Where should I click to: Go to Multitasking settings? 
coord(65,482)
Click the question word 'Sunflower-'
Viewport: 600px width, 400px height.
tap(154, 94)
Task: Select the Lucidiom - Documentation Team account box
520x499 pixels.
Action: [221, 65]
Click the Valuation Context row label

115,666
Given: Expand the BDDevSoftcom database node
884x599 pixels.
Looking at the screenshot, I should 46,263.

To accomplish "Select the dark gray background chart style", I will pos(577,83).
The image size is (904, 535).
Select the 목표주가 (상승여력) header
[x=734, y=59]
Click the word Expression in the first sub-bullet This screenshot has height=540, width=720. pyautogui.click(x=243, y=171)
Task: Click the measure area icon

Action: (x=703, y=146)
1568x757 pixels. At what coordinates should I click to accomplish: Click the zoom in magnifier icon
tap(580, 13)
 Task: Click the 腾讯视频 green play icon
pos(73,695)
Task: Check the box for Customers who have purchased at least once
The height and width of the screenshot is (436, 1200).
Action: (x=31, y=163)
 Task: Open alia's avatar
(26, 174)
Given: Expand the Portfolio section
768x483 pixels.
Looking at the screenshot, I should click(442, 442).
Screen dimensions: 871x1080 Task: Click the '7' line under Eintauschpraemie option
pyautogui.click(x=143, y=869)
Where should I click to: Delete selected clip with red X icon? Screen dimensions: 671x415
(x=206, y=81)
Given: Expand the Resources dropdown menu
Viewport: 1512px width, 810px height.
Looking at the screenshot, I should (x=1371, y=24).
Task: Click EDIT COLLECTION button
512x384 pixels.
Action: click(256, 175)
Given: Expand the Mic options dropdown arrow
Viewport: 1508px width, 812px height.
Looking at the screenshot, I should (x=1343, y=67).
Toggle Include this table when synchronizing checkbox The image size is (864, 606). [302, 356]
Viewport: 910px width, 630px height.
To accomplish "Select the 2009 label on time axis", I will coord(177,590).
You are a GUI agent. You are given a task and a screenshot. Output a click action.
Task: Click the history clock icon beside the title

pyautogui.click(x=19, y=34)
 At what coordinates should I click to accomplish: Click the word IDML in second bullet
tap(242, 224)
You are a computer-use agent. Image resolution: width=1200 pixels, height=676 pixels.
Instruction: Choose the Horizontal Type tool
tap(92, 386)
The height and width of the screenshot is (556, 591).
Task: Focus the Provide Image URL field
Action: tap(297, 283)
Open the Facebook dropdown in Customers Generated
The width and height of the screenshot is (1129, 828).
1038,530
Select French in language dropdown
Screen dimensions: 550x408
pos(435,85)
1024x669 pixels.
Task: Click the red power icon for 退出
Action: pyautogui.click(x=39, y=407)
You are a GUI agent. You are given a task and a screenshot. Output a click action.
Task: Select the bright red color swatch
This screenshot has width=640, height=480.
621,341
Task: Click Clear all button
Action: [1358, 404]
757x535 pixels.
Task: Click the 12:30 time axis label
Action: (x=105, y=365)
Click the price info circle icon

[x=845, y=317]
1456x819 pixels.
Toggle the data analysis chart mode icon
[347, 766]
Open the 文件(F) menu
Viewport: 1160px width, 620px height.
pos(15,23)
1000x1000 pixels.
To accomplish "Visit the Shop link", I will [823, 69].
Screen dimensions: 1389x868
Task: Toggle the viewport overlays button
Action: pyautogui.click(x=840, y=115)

• [What is needed]: Nothing is to be left out; every record above must be repeated exactly.

• [Result of this exercise]:
Where should I click to: Go to Multitasking settings? 
coord(65,482)
Click the question word 'Sunflower-'
Viewport: 600px width, 400px height.
tap(154, 94)
Task: Select the Lucidiom - Documentation Team account box
520x499 pixels.
Action: [221, 65]
Click the Valuation Context row label

115,666
Given: Expand the BDDevSoftcom database node
884x599 pixels.
Looking at the screenshot, I should 46,263.

To accomplish "Select the dark gray background chart style", I will pos(577,83).
The image size is (904, 535).
Select the 목표주가 (상승여력) header
[x=734, y=59]
Click the word Expression in the first sub-bullet This screenshot has height=540, width=720. pyautogui.click(x=243, y=171)
Task: Click the measure area icon

Action: (x=703, y=146)
1568x757 pixels. At what coordinates should I click to accomplish: Click the zoom in magnifier icon
tap(580, 13)
 Task: Click the 腾讯视频 green play icon
pos(73,695)
Task: Check the box for Customers who have purchased at least once
The height and width of the screenshot is (436, 1200).
Action: (x=31, y=163)
 Task: Open alia's avatar
(26, 174)
Given: Expand the Portfolio section
768x483 pixels.
Looking at the screenshot, I should click(442, 442).
Screen dimensions: 871x1080 Task: Click the '7' line under Eintauschpraemie option
pyautogui.click(x=143, y=869)
Where should I click to: Delete selected clip with red X icon? Screen dimensions: 671x415
(x=206, y=81)
Given: Expand the Resources dropdown menu
Viewport: 1512px width, 810px height.
Looking at the screenshot, I should (x=1371, y=24).
Task: Click EDIT COLLECTION button
512x384 pixels.
Action: click(256, 175)
Given: Expand the Mic options dropdown arrow
Viewport: 1508px width, 812px height.
Looking at the screenshot, I should (x=1343, y=67).
Toggle Include this table when synchronizing checkbox The image size is (864, 606). [302, 356]
Viewport: 910px width, 630px height.
To accomplish "Select the 2009 label on time axis", I will coord(177,590).
You are a GUI agent. You are given a task and a screenshot. Output a click action.
Task: Click the history clock icon beside the title

pyautogui.click(x=19, y=34)
 At what coordinates should I click to accomplish: Click the word IDML in second bullet
tap(242, 224)
You are a computer-use agent. Image resolution: width=1200 pixels, height=676 pixels.
Instruction: Choose the Horizontal Type tool
tap(92, 386)
The height and width of the screenshot is (556, 591).
Task: Focus the Provide Image URL field
Action: tap(297, 283)
Open the Facebook dropdown in Customers Generated
The width and height of the screenshot is (1129, 828).
1038,530
Select French in language dropdown
Screen dimensions: 550x408
pos(435,85)
1024x669 pixels.
Task: Click the red power icon for 退出
Action: pyautogui.click(x=39, y=407)
You are a GUI agent. You are given a task and a screenshot. Output a click action.
Task: Select the bright red color swatch
This screenshot has width=640, height=480.
621,341
Task: Click Clear all button
Action: [1358, 404]
757x535 pixels.
Task: Click the 12:30 time axis label
Action: (x=105, y=365)
Click the price info circle icon

[x=845, y=317]
1456x819 pixels.
Toggle the data analysis chart mode icon
[347, 766]
Open the 文件(F) menu
Viewport: 1160px width, 620px height.
pos(15,23)
1000x1000 pixels.
To accomplish "Visit the Shop link", I will [823, 69].
Screen dimensions: 1389x868
Task: Toggle the viewport overlays button
Action: pyautogui.click(x=840, y=115)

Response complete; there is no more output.